Adonis Hoffman, Esq.

Attorney & Advisory Counsel

 in the Nation's Capital

Legal & Leadership Counsel

Trusted Advisor to Corporations, Countries and Consumers


  • Adonis Hoffman, Esq. is a lawyer, business strategist and noted thought leader with over 30 years of high-level legal, government and international experience in media, communications, public policy and corporate affairs. He has worked with CEOs, corporate boards and Fortune corporations, policymakers, foreign leaders, trade associations, institutional investors, embassies, and international organizations on a range of global and domestic issues. Hoffman provides strategic insights to policymakers, the news media, and investors as part of his branded Advisory Counsel series.

  • Mr. Hoffman is founder and chairman of Business in the Public Interest, Inc.; CEO of The Advisory Counsel, Inc., and Adjunct Professor of Communication, Culture & Technology at Georgetown University. He is a member of the Board of Trustees of The Media Institute, co-chairman of the External Advisory Council of Nielsen Media, editor and publisher of Inside the FCC, and a contributor to The Hill newspaper.  He provides strategic advisory counsel to organizations and investors on compliance, risk, M&A, diversity, inclusion and reputation management, as well as regulatory and public policy developments. 

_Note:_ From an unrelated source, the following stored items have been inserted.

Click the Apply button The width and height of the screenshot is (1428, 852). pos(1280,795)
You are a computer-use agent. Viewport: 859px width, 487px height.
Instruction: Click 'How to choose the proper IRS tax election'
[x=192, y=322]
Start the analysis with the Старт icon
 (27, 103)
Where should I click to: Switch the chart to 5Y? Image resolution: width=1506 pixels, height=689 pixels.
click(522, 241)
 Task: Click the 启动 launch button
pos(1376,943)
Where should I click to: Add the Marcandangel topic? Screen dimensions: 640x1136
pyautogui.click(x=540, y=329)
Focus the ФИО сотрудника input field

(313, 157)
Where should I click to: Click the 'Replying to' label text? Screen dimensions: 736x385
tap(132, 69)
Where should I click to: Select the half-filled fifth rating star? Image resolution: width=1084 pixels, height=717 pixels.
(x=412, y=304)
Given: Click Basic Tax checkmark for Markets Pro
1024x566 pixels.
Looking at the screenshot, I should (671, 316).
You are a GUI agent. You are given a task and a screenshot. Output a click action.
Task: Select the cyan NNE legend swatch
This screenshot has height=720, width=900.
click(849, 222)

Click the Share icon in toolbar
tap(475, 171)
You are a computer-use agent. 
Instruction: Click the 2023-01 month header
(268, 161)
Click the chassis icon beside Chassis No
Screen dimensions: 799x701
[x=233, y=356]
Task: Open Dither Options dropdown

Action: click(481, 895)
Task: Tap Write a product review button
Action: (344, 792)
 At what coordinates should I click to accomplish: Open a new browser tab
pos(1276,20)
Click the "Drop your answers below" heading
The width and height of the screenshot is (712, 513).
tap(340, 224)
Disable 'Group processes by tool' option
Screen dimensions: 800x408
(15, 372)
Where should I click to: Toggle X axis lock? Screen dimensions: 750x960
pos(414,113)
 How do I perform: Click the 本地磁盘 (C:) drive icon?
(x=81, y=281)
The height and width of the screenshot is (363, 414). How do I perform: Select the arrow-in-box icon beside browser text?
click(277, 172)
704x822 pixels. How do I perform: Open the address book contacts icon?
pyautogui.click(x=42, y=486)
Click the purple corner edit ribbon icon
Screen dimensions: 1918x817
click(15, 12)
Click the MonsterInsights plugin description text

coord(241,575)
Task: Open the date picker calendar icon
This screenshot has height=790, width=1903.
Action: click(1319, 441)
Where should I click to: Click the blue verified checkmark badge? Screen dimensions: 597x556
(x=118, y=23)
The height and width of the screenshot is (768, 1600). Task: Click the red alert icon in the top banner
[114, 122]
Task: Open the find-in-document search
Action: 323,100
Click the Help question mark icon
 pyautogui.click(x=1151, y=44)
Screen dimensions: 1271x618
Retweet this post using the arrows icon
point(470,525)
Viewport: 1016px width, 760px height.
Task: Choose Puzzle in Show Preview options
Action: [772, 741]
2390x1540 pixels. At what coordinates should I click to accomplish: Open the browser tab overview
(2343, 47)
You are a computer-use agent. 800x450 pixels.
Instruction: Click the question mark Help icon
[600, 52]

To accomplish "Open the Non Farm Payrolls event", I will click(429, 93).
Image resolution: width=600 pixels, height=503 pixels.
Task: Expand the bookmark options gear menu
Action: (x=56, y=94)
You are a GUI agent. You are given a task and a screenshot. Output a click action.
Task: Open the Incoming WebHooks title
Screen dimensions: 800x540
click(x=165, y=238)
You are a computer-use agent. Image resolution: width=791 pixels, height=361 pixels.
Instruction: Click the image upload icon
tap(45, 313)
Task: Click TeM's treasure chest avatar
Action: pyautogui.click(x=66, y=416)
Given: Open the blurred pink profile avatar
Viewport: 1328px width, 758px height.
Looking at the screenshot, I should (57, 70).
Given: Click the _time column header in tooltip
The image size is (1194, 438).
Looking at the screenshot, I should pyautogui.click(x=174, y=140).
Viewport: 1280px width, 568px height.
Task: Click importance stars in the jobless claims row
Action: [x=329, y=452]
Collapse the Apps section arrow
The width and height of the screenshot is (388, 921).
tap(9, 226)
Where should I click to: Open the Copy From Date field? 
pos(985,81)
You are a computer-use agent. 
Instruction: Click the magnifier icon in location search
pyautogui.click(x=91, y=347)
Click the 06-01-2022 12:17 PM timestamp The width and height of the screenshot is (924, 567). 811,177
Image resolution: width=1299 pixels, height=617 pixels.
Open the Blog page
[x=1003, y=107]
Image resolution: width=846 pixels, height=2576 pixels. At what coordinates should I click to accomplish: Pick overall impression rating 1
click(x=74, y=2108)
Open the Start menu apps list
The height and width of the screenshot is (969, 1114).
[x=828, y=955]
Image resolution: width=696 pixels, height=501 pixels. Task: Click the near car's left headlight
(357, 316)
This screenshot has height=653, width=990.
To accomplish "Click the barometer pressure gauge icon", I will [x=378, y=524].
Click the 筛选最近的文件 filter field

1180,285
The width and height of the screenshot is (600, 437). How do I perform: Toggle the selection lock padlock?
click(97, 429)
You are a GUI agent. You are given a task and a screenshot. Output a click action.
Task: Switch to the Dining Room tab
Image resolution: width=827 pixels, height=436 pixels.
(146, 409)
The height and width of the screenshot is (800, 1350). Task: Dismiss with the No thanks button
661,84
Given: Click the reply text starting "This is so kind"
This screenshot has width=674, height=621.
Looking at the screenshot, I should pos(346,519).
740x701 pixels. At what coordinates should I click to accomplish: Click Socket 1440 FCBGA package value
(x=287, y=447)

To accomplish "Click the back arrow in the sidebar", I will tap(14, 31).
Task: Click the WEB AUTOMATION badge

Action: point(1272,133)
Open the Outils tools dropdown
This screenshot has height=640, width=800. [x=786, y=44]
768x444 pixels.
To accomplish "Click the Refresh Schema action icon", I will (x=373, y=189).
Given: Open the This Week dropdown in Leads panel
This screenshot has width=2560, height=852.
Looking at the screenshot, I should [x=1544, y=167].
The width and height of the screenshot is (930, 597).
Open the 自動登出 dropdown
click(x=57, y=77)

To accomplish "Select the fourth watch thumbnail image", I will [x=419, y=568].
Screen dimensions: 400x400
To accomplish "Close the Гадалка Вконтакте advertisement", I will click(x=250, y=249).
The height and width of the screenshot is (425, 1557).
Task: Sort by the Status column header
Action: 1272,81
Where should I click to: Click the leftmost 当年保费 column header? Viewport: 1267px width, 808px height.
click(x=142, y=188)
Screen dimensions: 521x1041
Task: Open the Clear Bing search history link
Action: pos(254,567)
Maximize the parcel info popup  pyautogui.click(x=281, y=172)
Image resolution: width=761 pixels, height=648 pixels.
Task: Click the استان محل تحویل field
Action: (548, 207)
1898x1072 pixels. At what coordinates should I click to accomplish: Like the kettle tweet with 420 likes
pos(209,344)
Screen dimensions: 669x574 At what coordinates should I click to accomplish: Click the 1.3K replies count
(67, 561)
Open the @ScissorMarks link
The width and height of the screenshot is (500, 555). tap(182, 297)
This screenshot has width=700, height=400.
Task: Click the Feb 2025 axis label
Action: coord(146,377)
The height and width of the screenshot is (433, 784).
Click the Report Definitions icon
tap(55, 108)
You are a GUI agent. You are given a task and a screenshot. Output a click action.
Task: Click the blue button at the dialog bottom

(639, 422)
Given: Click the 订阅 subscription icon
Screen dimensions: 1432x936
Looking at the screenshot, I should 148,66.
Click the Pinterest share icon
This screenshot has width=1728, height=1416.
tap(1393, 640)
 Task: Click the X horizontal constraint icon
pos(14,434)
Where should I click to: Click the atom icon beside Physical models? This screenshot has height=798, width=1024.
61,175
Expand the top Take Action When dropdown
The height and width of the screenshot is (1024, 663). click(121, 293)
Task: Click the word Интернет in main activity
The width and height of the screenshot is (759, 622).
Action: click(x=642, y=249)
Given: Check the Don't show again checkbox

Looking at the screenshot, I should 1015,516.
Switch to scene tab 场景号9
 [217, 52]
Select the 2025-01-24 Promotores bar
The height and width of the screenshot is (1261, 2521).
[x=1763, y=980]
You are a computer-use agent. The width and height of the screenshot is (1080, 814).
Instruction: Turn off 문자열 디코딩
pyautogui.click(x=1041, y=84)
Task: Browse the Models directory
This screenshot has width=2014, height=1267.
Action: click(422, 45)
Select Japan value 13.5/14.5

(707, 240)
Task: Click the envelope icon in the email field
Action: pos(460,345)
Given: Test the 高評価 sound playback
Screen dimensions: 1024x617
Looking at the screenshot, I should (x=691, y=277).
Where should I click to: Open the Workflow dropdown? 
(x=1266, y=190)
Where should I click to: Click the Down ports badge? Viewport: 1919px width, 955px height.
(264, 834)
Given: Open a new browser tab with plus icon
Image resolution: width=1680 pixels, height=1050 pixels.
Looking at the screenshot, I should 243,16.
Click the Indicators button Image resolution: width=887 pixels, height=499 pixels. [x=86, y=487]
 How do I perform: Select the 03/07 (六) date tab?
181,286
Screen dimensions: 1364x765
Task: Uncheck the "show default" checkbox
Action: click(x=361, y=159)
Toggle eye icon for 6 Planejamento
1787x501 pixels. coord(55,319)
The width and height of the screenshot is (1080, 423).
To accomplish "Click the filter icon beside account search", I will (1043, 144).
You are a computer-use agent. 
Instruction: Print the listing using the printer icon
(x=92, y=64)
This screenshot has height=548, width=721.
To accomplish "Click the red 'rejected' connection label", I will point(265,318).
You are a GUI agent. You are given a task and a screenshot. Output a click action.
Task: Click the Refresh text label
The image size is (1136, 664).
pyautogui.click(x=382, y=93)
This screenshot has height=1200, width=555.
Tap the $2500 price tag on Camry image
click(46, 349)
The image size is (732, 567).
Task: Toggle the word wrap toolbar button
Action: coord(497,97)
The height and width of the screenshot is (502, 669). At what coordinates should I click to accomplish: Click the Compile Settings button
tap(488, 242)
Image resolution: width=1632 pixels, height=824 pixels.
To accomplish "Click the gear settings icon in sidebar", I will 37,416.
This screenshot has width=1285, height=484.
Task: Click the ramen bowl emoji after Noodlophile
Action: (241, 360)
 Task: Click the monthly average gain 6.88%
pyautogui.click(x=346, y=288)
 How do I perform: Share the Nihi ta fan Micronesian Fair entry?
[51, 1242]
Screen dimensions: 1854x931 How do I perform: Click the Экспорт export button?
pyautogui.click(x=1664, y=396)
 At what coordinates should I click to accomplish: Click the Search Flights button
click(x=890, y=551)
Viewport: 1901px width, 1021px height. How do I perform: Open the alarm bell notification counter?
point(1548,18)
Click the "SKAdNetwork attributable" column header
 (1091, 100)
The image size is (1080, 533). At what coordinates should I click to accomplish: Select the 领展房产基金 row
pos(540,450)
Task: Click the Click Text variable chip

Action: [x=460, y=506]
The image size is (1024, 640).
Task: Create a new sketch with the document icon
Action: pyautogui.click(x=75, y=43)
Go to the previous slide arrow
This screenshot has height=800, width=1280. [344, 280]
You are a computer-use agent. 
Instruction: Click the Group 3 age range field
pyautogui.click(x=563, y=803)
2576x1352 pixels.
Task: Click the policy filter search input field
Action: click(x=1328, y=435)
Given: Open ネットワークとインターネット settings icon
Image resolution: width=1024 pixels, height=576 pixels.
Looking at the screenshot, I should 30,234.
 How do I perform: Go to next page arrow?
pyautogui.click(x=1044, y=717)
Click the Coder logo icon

  • Hoffman served from 2013 - 2015 as Chief of Staff and Senior Legal Advisor at the Federal Communications Commission (FCC), working with the FCC Chairman, Commissioners and senior staff on key communications policy matters, including Net Neutrality; media ownership; broadcast and wireless spectrum; wireless and broadcast auctions; re-transmission agreements; privacy enforcement; consumer protection, TCPA, and mega mergers in the media, broadband and internet sectors, including Comcast - TWC - Charter; ATT - DirecTV, and over a dozen broadcast and telecom transactions. He served earlier at the FCC from 1998-2000 as Deputy Chief of the Cable Bureau and Policy Advisor to the FCC Chairman, where he worked on the ATT- Media One merger and the AOL - Time Warner merger, and was appointed chair of the Interagency Task Force on Advertising Practices.  

  • Mr. Hoffman served in the U.S. House of Representatives (102nd Congress) (97th, 98th Congresses) in senior legal and policy positions, including committee counsel and subcommittee staff director for the House Foreign Affairs Committee; Legislative Director for a Member of the House, and staff counsel to the District of Columbia Subcommittee on the Judiciary.  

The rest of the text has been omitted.